Éste es beneficioso en eventos en los que debe entregarse a los participantes su texto por disposición de los organizadores. Ofrece la virtud de no dejarse llevar por la euforia y el estado anímico. Se concibe con antelación cada vocablo que, a su vez, obedece a un proceso minucioso de planeamiento y revisión. Someta al juicio crítico de otros su texto en el afán de prever su connotación.
Un par de requisitos que incontables veces se omiten: es imperativo su lectura impecable, inmejorable pronunciación y respetar la construcción gramatical. Observo discursos deslucidos como resultado de su deficiente leída. Puede acaecer lo contrario: uno sencillo adquiere realce al pronunciarse con prestancia. Estamos frente a un continuo descuido que, incluso, pasa inadvertido en quienes pretenden utilizarlo para sortear el apremio.
Eludo recomendar su uso y discrepo con quienes argumentan “carecer de capacidades como expositor” -como escucho con frecuencia- para apelar a éste. Si es posible, evite leer y elija el discurso oral: viabiliza que su cuerpo acompañe el ritmo de sus mensajes, impresiones y manifestaciones sensitivas. Su aplicación promueve el desarrollo de la personalidad, de las inteligencias múltiples y, por cierto, proyecta una innegable y sobresaliente imagen individual. Hablar lo entrenará para impulsar su locuacidad, dimensión expositiva e influencia colectiva.
Ambos poseen coincidencias: demandan la absoluta obligación de exhibir un boceto, propuestas, etc.; es importante incorporar una conclusión o las ideas centrales que se dejarán en la audiencia; demostrar solvencia, seguridad y aplomo; la cultura general contribuirá a alcanzar una intervención singular que incluya el sobrio arte de la retórica. Un asunto escasamente contemplado: mirar a los asistentes y exteriorizar plena adhesión con lo emitido por el tono de voz.
Jamás descuide la trascendencia de su expresión anatómica. Aconsejo aprovechar este magnífico mecanismo de comunicación que, al mismo tiempo, debe guardar coherencia con sus palabras, a fin de consolidar y ratificar lo revelado. El discurso libera, integra, socializa y recrear la grandeza creadora del hombre.
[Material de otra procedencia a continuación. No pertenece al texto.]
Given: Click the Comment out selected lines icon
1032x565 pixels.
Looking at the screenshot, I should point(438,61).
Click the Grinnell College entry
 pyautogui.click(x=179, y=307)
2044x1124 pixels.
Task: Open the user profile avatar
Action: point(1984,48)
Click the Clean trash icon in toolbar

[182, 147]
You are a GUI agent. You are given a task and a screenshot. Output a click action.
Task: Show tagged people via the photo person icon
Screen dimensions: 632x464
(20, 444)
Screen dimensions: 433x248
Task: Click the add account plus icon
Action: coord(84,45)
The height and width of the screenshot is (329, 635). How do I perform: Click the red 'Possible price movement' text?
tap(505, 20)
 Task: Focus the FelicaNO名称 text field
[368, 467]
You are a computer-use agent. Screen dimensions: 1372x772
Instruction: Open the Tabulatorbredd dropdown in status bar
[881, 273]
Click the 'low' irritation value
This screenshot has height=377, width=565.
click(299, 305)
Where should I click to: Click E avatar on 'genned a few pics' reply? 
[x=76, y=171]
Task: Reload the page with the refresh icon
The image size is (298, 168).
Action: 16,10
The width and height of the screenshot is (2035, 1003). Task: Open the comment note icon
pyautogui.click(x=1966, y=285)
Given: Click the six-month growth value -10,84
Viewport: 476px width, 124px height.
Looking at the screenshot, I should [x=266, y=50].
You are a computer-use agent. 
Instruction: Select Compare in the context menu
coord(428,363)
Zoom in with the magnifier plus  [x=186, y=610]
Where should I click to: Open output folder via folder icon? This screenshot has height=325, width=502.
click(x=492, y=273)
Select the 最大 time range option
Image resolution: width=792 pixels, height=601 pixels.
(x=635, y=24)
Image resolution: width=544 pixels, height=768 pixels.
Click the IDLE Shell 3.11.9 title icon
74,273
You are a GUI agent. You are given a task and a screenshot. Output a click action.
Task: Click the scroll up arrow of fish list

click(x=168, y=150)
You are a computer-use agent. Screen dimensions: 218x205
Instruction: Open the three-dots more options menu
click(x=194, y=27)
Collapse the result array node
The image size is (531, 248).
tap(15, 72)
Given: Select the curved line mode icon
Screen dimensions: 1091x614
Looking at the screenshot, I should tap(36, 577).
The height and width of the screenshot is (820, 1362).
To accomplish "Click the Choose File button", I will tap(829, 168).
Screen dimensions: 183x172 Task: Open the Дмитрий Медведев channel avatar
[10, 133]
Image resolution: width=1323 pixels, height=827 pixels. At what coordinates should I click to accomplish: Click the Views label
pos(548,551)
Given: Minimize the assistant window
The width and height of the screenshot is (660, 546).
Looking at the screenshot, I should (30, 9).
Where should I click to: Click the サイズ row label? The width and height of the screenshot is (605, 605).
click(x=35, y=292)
Brinda la maravillosa oportunidad de ejercitar la palabra como medio activo, intenso e insustituible en la relación humana y en la expansión del pensamiento. Por último, recapacitemos acerca de la profundidad y vigencia de la frase del filósofo e historiador escocés Thomas Carlyle: “Los discursos que no conducen a alguna manera de acción más vale no pronunciarlos”.